Extensive penciling on 26 pages of notepad, beginning as a letter to “John” (presumably John Chamberlain). Note: the originals envelope contains on the last page a summarizing diagram that has not been transcribed. This was to become a new chapter in CM&A following Chapter 26 and concluding the middle section of the book. Consider whether any of this should be used in a new printing of the book.

No date

 

 

Dear John –

 

It has been on my mind for some time to write a supplementary chapter to follow Chapter /26/ on The Distribution of National Income and conclude the middle section of my book.

 

Chapter /26/ deals ______________ with the almost certain changes in the pattern of distribution upon the liberation of private capital into full and free productivity.

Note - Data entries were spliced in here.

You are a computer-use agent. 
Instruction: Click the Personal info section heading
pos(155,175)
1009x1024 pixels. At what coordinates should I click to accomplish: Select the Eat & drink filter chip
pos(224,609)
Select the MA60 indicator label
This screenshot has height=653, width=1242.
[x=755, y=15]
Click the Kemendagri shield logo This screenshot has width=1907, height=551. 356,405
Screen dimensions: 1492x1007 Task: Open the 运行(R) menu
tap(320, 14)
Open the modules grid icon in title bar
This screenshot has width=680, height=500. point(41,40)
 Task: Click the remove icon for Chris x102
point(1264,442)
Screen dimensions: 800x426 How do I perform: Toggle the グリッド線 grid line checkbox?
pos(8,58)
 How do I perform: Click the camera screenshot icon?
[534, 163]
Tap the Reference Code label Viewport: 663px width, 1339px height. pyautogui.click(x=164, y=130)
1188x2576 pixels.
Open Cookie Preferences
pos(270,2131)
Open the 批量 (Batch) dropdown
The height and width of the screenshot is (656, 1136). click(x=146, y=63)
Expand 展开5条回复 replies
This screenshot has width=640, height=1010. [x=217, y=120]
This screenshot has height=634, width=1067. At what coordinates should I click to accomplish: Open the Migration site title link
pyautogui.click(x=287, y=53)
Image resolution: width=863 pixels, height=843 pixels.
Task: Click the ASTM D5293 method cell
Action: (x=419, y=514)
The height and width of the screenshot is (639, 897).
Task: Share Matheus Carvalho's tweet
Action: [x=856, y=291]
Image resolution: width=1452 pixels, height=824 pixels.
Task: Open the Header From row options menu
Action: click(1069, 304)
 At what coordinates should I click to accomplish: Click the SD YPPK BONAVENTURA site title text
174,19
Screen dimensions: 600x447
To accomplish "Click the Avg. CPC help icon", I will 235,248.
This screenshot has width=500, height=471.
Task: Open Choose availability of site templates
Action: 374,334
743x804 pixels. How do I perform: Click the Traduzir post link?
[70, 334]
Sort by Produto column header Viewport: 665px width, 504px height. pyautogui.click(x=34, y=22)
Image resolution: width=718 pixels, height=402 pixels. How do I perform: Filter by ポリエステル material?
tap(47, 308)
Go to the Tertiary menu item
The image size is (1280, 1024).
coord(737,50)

This happy result is predicated on the public capital being administered through a community-wide organization of the owning interest in its sites and resources which, together with all the artificial improvements bordering and between them constitute the public capital of the community. The distinction is this:

 

Property is whatever is by common action or consent appropriated to a proprietor. Private property consists of all land, all fixed improvements on land and all movable things produced from or made out of land, — all of these three kinds of properties the ownership and title to which is vested in specific entities or persons. This private ownership consists in the protected or unopposed authority to exercise both a physical and a social jurisdiction over the property owned. The physical jurisdiction is exclusively a physical relationship. The physical jurisdiction involves none but physical relationships or control between the owner and his property and between him and other owners or persons.

 

The social jurisdiction transcends all the physical. Its exercise involves a free and voluntary, a non-violent and therefore social relationship and process between the owner and other owners or persons with respect to the thing owned. This relationship and process is call contract. A contract is an exchange one part of which is deferred and in the interim only symbolically by a token or promise performed, and all exchanges are fundamentally exchanges of services, both social and physical, inasmuch as most services are incorporated and accumulated in things that are property. The process of incorporating them is physical; the process of exchanging them is social. When no services have been accumulated, a thing of nature only being exchanged, then only social services are performed — the service of making the exchange. Such exclusively social services are performed only in the sale or lease of land that is wholly unimproved — in which no physical services have been incorporated and to which therefore only the social services of exchange are applied.

 

The incorporation of merely physical services does not of itself establish or make any contractual or social relationships, for these exist only between persons and cannot exist between a person and a thing.

 

Taking private property as all those natural and artificial things to which specific entities or persons are entitled, only a small portion of this is held under mere physical jurisdiction, that is, merely for the use, consumption or gratification of the owner. Not only is such private property small in amount, it is entirely negligible as playing any part in those social relationships of contract and exchange that distinguish a society from a large family or tribe. Every atom of such private property has either never entered the exchange system or having entered it has passed out as users or consumers property and is no longer the subject-matter of any contract—of any distinctive relationship between the members of a society. On the other hand, the great preponderance of private property is not in course of being used or consumer by its owners but is owned for the use of others, either itself as property in the course of exchange or as instruments contributing to the use and service of others. All such properties are private capital, being, directly or indirectly, the subject matter of the social or contractual relationships among men that alone distinguish them as a society. The great preponderance of the private property — all that is used as capital — is therefore, properly speaking, social-ized property.

 

There is a marked and fortunate tendency of private capital to concentrate under the ownership of individuals and especially of corporate entities. It flows automatically into the jurisdiction of such owners as give it highly specialized and the most efficient and productive administration. This forming of efficient organizations for mass-production of amenities and the mass-serving of populations is the social technology, only empirically developed so far, that puts into social effect the rational technologies that have sprung from the great advances in the physical sciences. As these social and contractual relationships and processes come to be analyzed objectively, as the physical processes have been, the present empirical technology will become superseded by a rational. Mankind will thus attain to a rational dominance in the field of social phenomena to correspond with that he now has in the physical field. Meantime we must discover and observe such uniformities of successful operation as we may and thus anticipate their extension, whether rationally and rapidly

 

We have noted that private property is preponderantly private capital — socialized property. It has long been estimated that there exists in every community, in addition to all the private capital that is administered by its owners directly for the benefit of the general public by way of particular persons through the processes of contract and exchange (benefiting its owners only consequentially and thus secondarily), there exists also a corresponding amount of public capital that by custom and tradition is administered politically by conquerors or similarly by their accepted and elected successors.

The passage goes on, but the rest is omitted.